* _The task_
Working from the entries below, give again each line from the first through the one containing "Aviso Legal (464, 903)", exactly and with nothing else.

"""

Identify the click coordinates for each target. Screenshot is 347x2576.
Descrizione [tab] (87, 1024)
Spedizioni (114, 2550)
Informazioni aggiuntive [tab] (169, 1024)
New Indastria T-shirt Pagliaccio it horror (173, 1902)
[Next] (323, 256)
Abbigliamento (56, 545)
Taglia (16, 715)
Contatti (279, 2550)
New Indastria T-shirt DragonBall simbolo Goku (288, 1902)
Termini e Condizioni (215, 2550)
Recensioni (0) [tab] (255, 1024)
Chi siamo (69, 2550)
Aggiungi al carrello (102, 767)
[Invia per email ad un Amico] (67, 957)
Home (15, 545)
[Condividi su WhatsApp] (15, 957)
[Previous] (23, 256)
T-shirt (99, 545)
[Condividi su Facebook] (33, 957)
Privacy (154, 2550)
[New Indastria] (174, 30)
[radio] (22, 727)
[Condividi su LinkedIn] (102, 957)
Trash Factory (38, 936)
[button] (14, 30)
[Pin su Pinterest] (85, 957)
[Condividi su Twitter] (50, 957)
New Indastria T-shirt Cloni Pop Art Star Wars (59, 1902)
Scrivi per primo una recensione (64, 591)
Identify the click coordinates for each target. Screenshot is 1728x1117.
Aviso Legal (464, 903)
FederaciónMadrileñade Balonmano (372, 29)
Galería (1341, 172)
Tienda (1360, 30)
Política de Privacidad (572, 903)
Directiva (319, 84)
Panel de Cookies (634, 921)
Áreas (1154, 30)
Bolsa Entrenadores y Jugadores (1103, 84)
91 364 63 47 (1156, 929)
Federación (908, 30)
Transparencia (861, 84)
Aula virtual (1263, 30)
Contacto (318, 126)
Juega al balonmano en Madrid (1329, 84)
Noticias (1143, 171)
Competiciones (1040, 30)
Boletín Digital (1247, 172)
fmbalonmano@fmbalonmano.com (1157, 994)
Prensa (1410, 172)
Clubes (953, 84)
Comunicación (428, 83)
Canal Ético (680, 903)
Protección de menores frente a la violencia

"""

* _The completed task_
Identify the click coordinates for each target. Screenshot is 347x2576.
Descrizione [tab] (87, 1024)
Spedizioni (114, 2550)
Informazioni aggiuntive [tab] (169, 1024)
New Indastria T-shirt Pagliaccio it horror (173, 1902)
[Next] (323, 256)
Abbigliamento (56, 545)
Taglia (16, 715)
Contatti (279, 2550)
New Indastria T-shirt DragonBall simbolo Goku (288, 1902)
Termini e Condizioni (215, 2550)
Recensioni (0) [tab] (255, 1024)
Chi siamo (69, 2550)
Aggiungi al carrello (102, 767)
[Invia per email ad un Amico] (67, 957)
Home (15, 545)
[Condividi su WhatsApp] (15, 957)
[Previous] (23, 256)
T-shirt (99, 545)
[Condividi su Facebook] (33, 957)
Privacy (154, 2550)
[New Indastria] (174, 30)
[radio] (22, 727)
[Condividi su LinkedIn] (102, 957)
Trash Factory (38, 936)
[button] (14, 30)
[Pin su Pinterest] (85, 957)
[Condividi su Twitter] (50, 957)
New Indastria T-shirt Cloni Pop Art Star Wars (59, 1902)
Scrivi per primo una recensione (64, 591)
Identify the click coordinates for each target. Screenshot is 1728x1117.
Aviso Legal (464, 903)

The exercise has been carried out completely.